→ **Problem requirements**: Everything from the line with "Viewport: 640px width, 459px height." down to the line with "Task: Pick the" below must be printed exactly, those two lines included. Exclude pictures.

--- Data extract Enclosed Below ---

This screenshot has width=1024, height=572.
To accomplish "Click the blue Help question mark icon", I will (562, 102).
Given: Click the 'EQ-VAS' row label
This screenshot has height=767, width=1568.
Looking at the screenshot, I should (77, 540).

--- End of Enclosed Data extract ---
--- Data extract Enclosed Below ---

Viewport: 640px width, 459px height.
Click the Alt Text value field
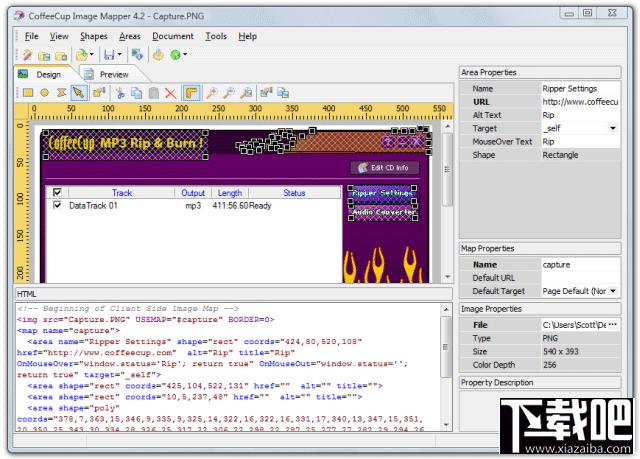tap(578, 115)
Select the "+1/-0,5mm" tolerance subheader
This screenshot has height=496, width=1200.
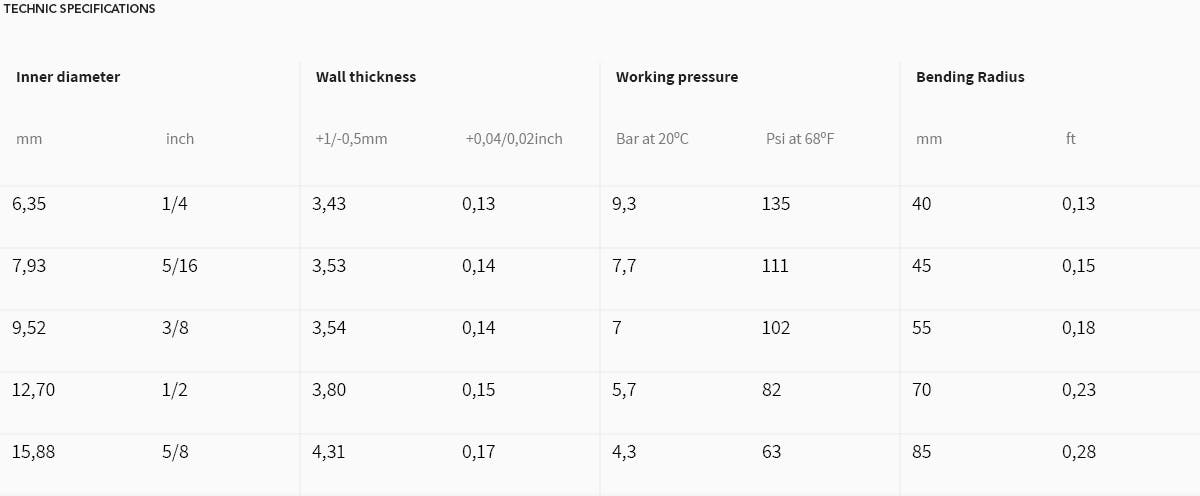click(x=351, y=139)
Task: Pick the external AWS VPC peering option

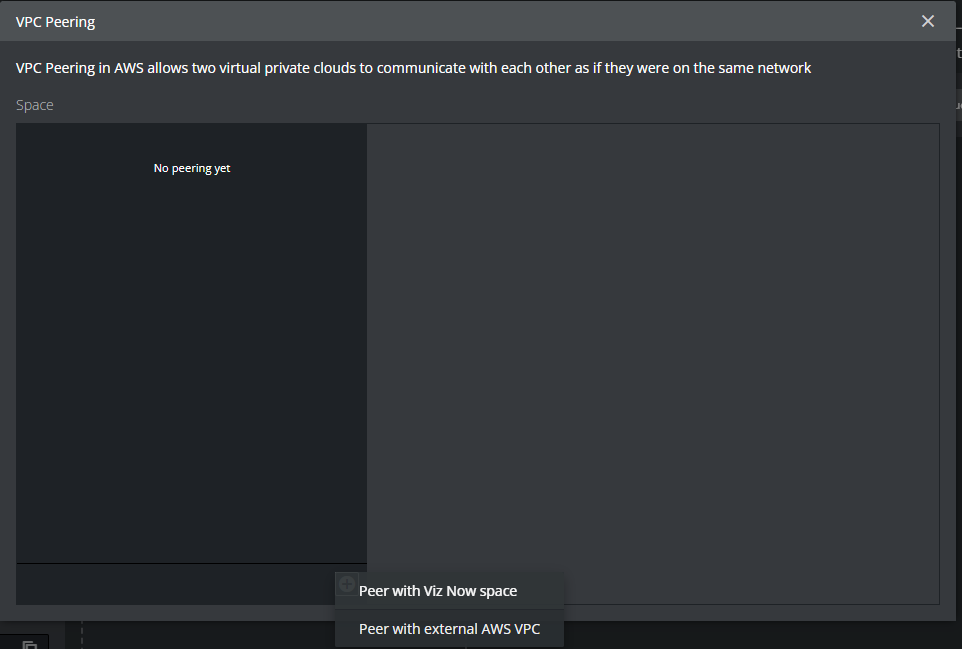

--- End of Enclosed Data extract ---
--- Data extract Enclosed Below ---

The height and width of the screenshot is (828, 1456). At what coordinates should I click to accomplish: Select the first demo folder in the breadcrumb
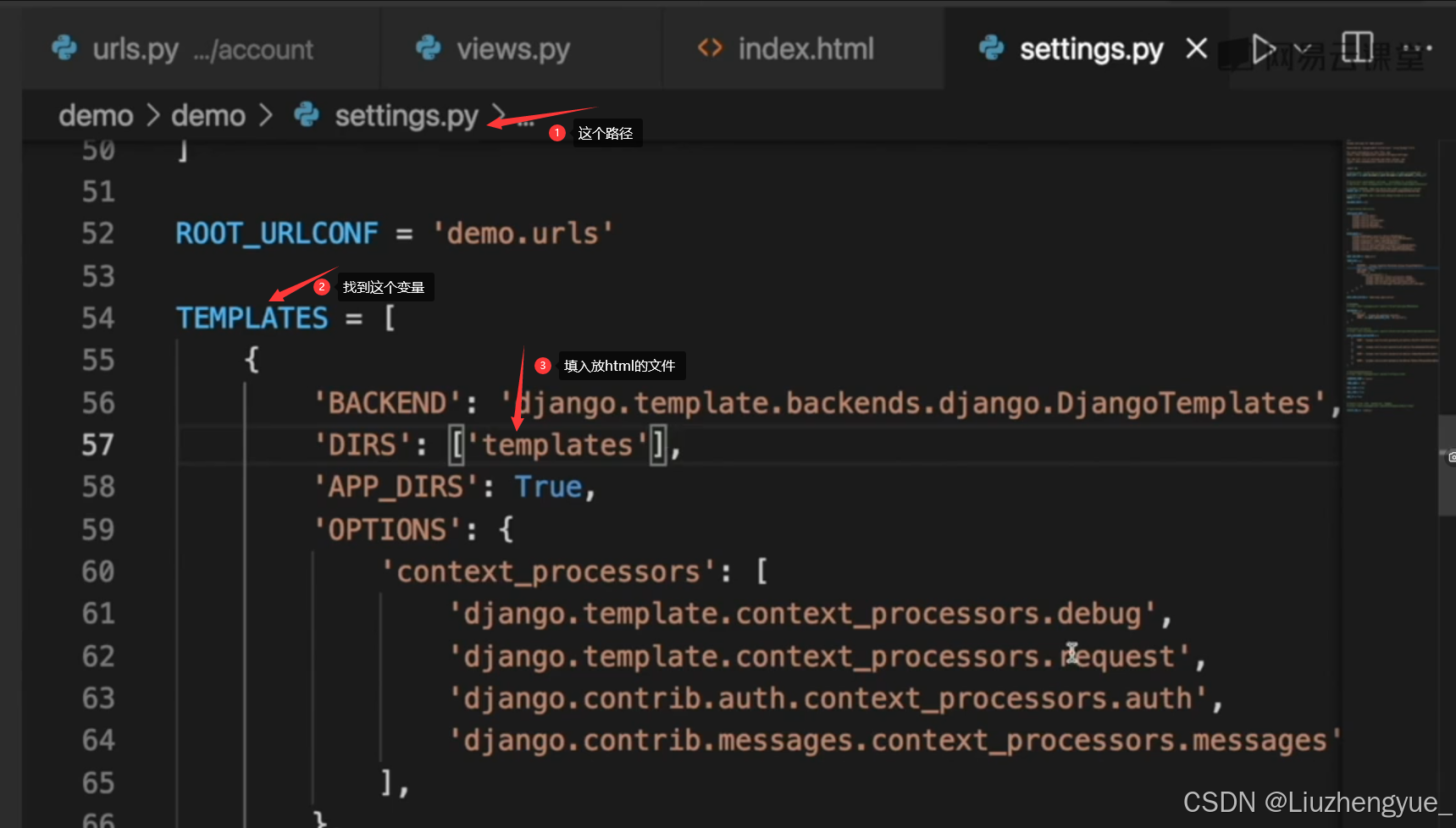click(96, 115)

--- End of Enclosed Data extract ---

→ **Response for this exercise**:
Viewport: 640px width, 459px height.
Click the Alt Text value field
tap(578, 115)
Select the "+1/-0,5mm" tolerance subheader
This screenshot has height=496, width=1200.
click(x=351, y=139)
Task: Pick the external AWS VPC peering option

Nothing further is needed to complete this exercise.